Unit 4 - Risk Allocation Flashcards
Why would the buyer want some protection?
Transaction includes caveat emptor.
Buyer would want reassurances about the nature and state of the company/business that they are buying and the possibility of being able to have the ability to get the money back if the acquisition does not turn out they want it to be.
How can the buyer protect themselves?
Warranties and Indemnities will be drafted in the SPA.
How would the buyer be protected in a share acquisition?
Common law nor the statute will protect the buyer, instead, the buyer will be protected through implied terms of the contract
How would the buyer be protected in an asset acquisition?
Buyer’s responsibilities is not assumed. May obtain limited warranties under SGA 1979 for transferred assets.
What are the 2 bases which the agreement of a sale (asset or share) can be attract benefits for the buyer?
Benefits the buyer will receiver are from implied covenants from the English Law. The LPMPA 1994:
1. Full Title Gaurantee:
Implied that the seller has the right to pass the title to the buyer if its reasonable and the property is free from all charges.
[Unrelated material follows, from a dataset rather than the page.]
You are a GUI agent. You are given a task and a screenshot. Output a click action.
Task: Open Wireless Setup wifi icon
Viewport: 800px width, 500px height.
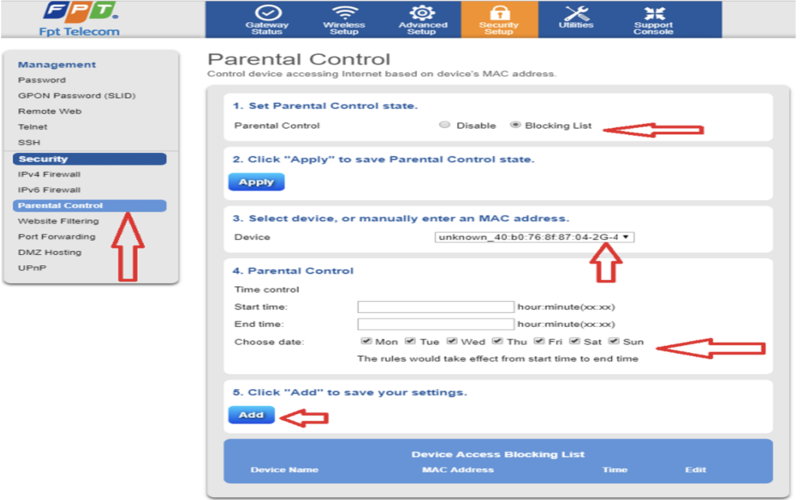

2. Limited title gaurantee:
Implied that covenants since the last sale of the value, the seller is not allowed to create any charge or encumbrance and is not aware that anyone else has done it.
What’s a warranty?
It’s a written gaurantee, promising to do or not to do something.
They are a contractual undertaking made by the seller on certain things.
What’s the 2 main purpose of warranties?
Have an express contractual protection for the buyer, reduce Caveat Emptor
Get information from the seller during negotiations.
What happens if the warranty is untrue?
Buyer does not have a right to rescind the warranty, but they will have the right to sue for damages.
Can the buyer obtain damages for the breach of the seller’s obligations on warranties and indemnities?
Yes
What damages can the buyer get?
Damages under breach of warranty. that is calculated under Hadley v Baxendale where the loss recoverable is not too remote.
What’s the purpose of the damages?
To put the buyer back into the position when they would have been if the transaction occurred properly.
How is damages calculated in a Share Acquisition?
difference between the value of the shares if the warranty had been true, and their actual value.
How would the parties attempt to reduce uncertainty in qualifying losses?
Specifying in the agreement how the loss will be calculated if an event where the warranties were breached.
What are the tax consequences?
If the payment is made under a warranty, it would be subject to s49 of the Taxable Chargeable Gains Act 1992.
Consideration that’s been paid to the seller is reduced to the amount made under the CGT. Whilst the buyer’s cost of buying or acquisition will be reduced too.
What other claims can the buyer rely on besides damages under the breach of contract?
Breach of misrepresentation –> they can get remedy under this.
What’s misrepresentation?
A misrepresentation is a false statement of fact made by one party to the contract to the other, which induces the other party to enter into the contract.